When you are no longer the person you promised to be, I remake you.

 

When you go away, abandon me to housekeeping, I seek the spell.

 

I beg the magic.               I make a deal.                   I copy.                  Inscribe the clay.

 

I make a man                    of you                  who won’t leave me.

 

I feed him whatever he wants.                   I make love out of horror.

 

I am good at this!             Almost…almost…almost done…

 

I am sick of eggs, sick of milk, I am sick of ordinary mothering.                    I used to dance.

 

I’m dancing again in this blue tunnel.                      The last of the old love streams out every opening—

 

I don’t have time for you now. I need space to work! I need time to think— to think about me.

 

An artist must be possessed by her process.

 

If I knew this existed in the world, I would have never bothered with less.

 

 

About this poem:

So many discussions of Zulawski’s Possession seek to blame Anna or to explain her psychosis as the result of guilt over her infidelity. I feel instead the plot is motivated by abandonment and the limitations of domesticity. Anna is confined in a marriage with an absentee husband, a spy, no less, who makes his living on secrets and is permitted extended disappearances without explanation. We might also infer from Heinrich’s tape that Anna has already given up a career as a dancer to teach, then given that up to mother. No longer able to deal with her lonely circumstances, she does have an affair, but out of desperation she also embarks on a new career as Dr. Frankenstein, crafting a creature to take her absentee husband’s place. She becomes the magician sculpting and animating a golem. An alchemist elevating lead in the laboratory. An artist developing her nascent craft. She sets up an isolated studio where she disappears into her work suddenly and at any hour the Muse calls.
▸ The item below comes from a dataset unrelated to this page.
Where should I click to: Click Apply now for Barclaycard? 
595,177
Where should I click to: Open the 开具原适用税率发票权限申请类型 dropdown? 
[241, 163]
The fracturing we witness occurs because her need for artistic freedom is met with disapproval. She is torn, but as she persists, she cares less and less about her original goal and is consumed by her artistic process. In the end we see her face light up with pride at having completed her Great Work. The creature/replacement walks, talks, is believable as a man. The art, as is always the case, now has a life of its own, and outlives the artist.